I previously covered the contentious Media Bill in terms of the limitations it might place on the media. Then, I suggested ways in which it might be subverted or circumvented. My reference at the time, however, was how media houses and journalists might be able to continue their work without falling foul of the restrictions placed upon them.
What I failed to take into account, however, was the possibility that private individuals might also find themselves subject to monitoring and surveillance by instruments of the government. Now, there are many people out there who would argue that if you have nothing to hide you have nothing to fear, but would you really be happy allowing some junior civil service to track your every online move? I know I wouldn’t.
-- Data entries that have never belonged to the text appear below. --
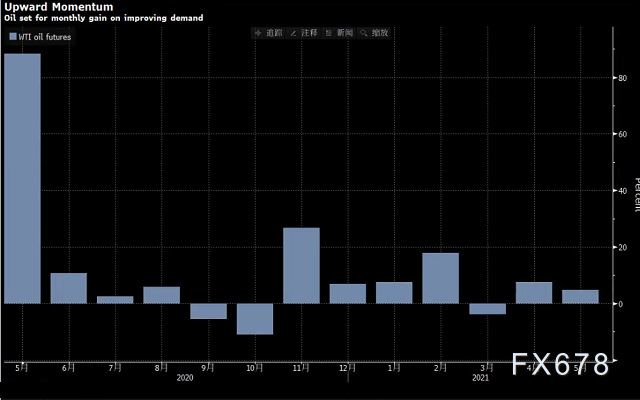Activate the 缩放 magnifier zoom icon
This screenshot has height=400, width=640.
[x=363, y=33]
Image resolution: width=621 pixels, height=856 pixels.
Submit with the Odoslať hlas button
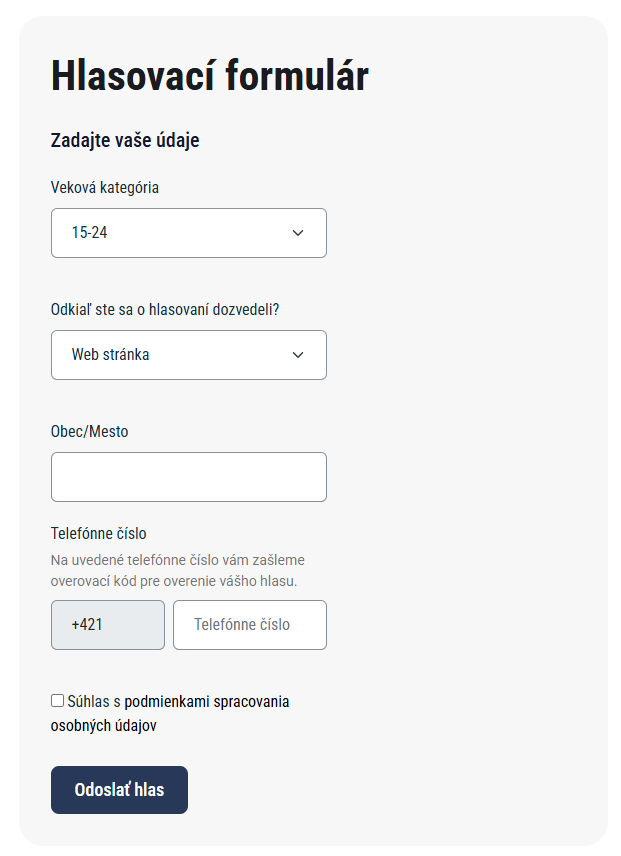(x=120, y=790)
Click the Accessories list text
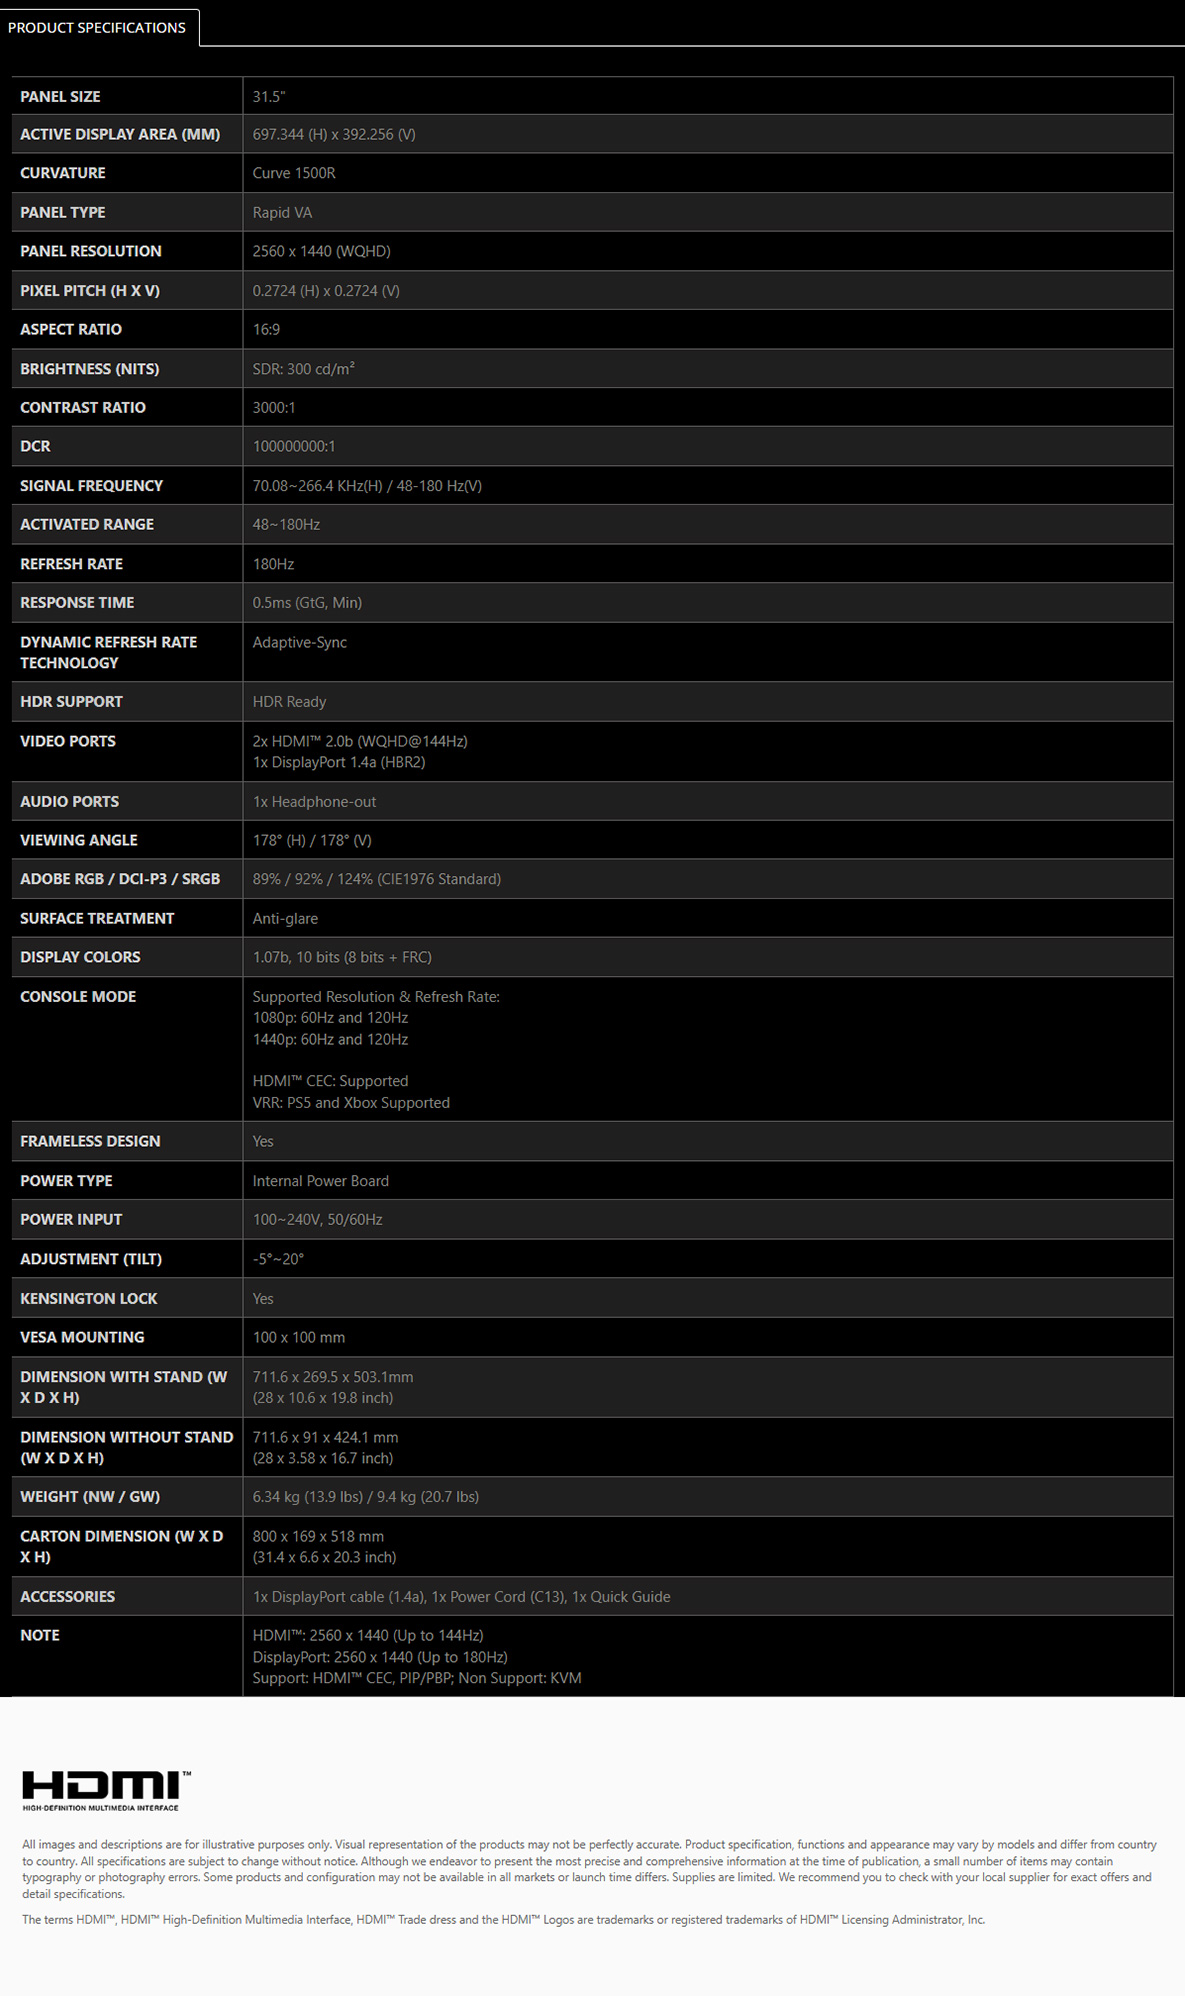This screenshot has width=1185, height=1996. click(x=461, y=1597)
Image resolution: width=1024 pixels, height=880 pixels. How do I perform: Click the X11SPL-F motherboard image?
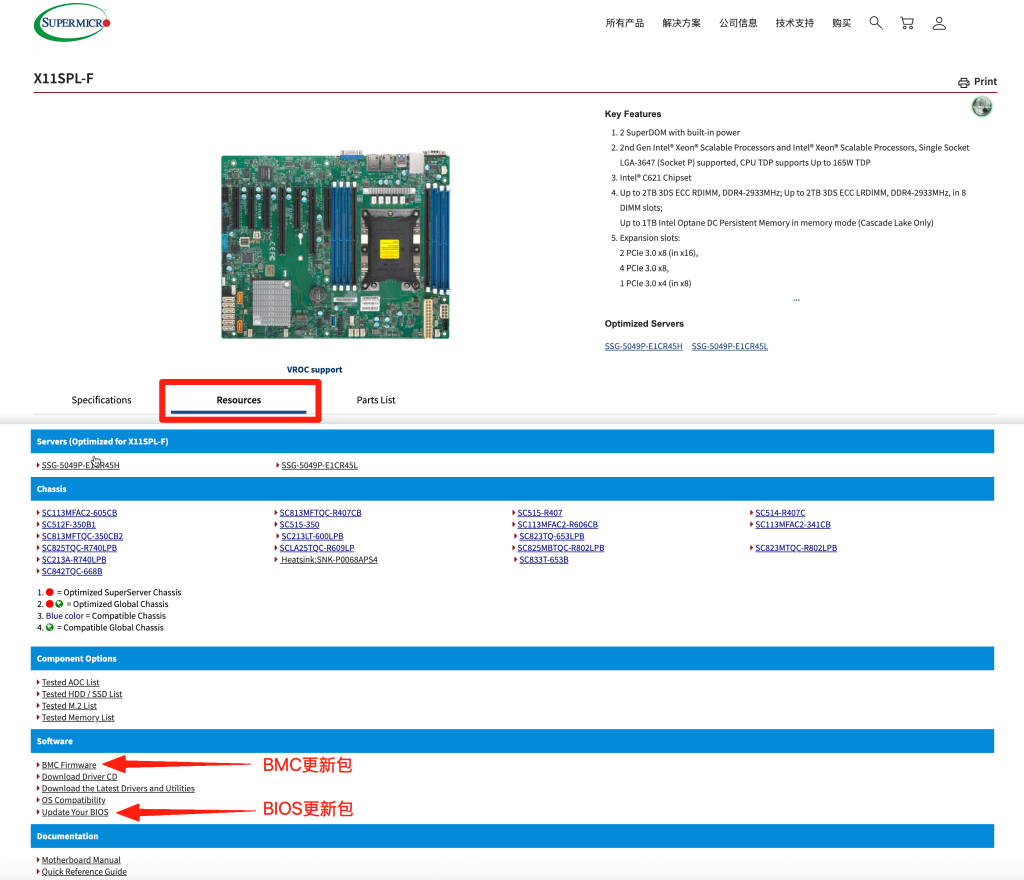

For those of us who prefer to keep a bit of electronic mystique, the Electronic Frontier Foundation (EFF) has put together a Surveillance Self-Defense [sic] site, for those who are worried about being spyed on by the authorities. While the site is geared to American netizens, all of the advice provided can be used by all of those who wish to keep their online lives private. The Defensive Technology section of the site provides advice on the following areas:
- Internet Basics
- Encryption Basics
- Web Browsers
- Instant Messaging
- Mobile Devices
- Secure Deletion
- File and Disk Encryption
- Virtual Private Networks (VPN)
All of this may be excessive, but how far you take your security measures depends on how paranoid you are that “they” are out to get you. As I keep quite a bit of client information on my computer, I do take a number of security measures, though I seriously doubt anyone is really trying to spy on me. Then again, I anonymise myself behind a fire wall and also use the Track Me Not add-on for Firefox, but that is more because I like avoiding targetted advertising.
It’s not just spies and terrorists who want to fly under the radar; anyone who doesn’t wished to be tracked from site to site by cookies can also wish to muddy the waters a bit. This doesn’t make you a bad person, only less valuable to advertisers and spam merchants alike. But if your online caution also succeeds in giving you a degree of online privacy from the government, are you really going to object?